А вот пример противоположного плана, где одежда тоже является показатель­ным примером ее связи с чертами характера.

Девушка получила сильное нервное потрясение и проходила экспертизу как потерпев­шая для выявления степени нанесения вреда здоровью. Она входит в кабинет, но впечат­ление, что в помещение вплывают ее огромные, наполненные страхом, болью и удивлением глаза. Среднего роста, худенькая. Гладко зачесанные волосы. Самовязанный шерстяной шарфик, прямого кроя коричневое демисезонное пальто. Старенькие, но хорошо начищен­ные, отечественного производства сапоги. Под пальто шерстяная кофточка с маленьким вырезом. На шее серебряная цепочка с маленьким янтарным кулончиком. Юбка средней длины, чуть выше колен, прямого покроя. Садится в кресло, тесно сдвинув ноги. Настоль­ко тесно, что ноги кажутся приклеенными одна к другой по всей длине. Руки лежат на коленях, пальцы сжаты. Любой вопрос эксперта по поводу происшествия повергает ее в сильное смущение. Она опускает глаза, краснеет и тихим голосом пытается давать ко­роткие односложные ответы. Весь ее внешний вид, все ее поведение говорит: «Проходите мимо, не задерживайтесь, не обращайте на меня внимания!»

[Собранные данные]
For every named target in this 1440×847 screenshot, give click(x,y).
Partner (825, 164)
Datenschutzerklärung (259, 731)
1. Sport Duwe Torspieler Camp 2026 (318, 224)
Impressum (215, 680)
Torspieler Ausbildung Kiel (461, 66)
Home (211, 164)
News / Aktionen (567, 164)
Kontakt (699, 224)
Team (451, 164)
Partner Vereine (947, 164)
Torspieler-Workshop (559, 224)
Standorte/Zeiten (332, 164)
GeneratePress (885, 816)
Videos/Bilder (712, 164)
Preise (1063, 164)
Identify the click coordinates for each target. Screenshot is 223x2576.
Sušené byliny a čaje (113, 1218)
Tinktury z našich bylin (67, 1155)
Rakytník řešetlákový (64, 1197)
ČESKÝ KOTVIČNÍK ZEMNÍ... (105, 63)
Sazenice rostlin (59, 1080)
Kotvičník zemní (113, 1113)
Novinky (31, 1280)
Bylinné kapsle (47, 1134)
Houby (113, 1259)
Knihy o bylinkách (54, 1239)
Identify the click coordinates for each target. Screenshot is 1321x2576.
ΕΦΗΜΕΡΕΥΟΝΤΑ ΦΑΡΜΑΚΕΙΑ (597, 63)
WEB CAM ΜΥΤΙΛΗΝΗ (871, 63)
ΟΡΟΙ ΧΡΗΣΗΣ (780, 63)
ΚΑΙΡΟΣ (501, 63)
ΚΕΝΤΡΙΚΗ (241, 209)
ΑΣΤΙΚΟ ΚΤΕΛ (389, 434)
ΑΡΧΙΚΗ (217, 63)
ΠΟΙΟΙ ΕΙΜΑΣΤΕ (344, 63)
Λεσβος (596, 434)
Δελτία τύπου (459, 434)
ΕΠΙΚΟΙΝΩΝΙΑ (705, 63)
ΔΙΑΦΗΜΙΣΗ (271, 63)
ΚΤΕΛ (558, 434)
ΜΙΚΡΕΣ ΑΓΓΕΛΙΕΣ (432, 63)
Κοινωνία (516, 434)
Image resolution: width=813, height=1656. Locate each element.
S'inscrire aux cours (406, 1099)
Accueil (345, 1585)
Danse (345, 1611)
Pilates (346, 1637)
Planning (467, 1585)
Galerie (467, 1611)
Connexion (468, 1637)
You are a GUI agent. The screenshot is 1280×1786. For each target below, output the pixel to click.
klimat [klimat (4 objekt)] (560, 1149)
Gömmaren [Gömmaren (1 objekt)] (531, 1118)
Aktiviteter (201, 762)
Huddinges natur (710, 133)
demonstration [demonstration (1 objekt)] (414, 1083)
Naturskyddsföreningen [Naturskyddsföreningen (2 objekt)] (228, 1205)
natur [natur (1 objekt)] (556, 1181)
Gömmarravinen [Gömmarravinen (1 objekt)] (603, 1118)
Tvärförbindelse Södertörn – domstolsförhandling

- **ЗАДАНИЯ**
1/ Какое украшение было на шее у девушки в отрывке о потерпевшей на экспертизе?
2/ Допишите следующую часть отрывка о девушке, проходившей экспертизу как потерпевшая.

- **ОТВЕТЫ**
1/ Серебряная цепочка с маленьким янтарным кулончиком.

2/
Другой пример.

Мы видим дедушку 89 лет, ветерана войны. Высокий, подтянутый. Отутюженные брюки, начищенные до блеска старомодные черные туфли, белая рубашка, красиво повязан­ный галстук. Необычно аккуратно расчесанные редкие волосы. Дедушка постепенно уходит из жизни, забывая главные ее вехи. В этом последнем надземном пути он «теряет» большие «куски» памяти. Сосудистое слабоумие, будто подвальная крыса, разгрызло мешок, в кото­ром были упакованы его переживания, события, поступки. Он уже слабо вспоминал имя до­чери, но, судя по одежде, не потерял еще многого из своих привычек и воспитания. Бабуля сообщила, что готовить кушать себе он уже не может, но одевается и следит за одеждой сам. Его одежда много может рассказать о его характере и личности! [5]

Мы оценили одежду незнакомца, и теперь наш внимательный взгляд фикси­рует особенности его жестикуляции, походки и других проявлений моторики, движений, часть из которых К. Ясперс относит к объективным проявлениям больной душевной жизни. Другая часть, более важная, относится К. Ясперсом к первому классу субъективных симптомов, к тому, к чему психиатр имеет непос­редственный доступ через свои собственные органы чувств.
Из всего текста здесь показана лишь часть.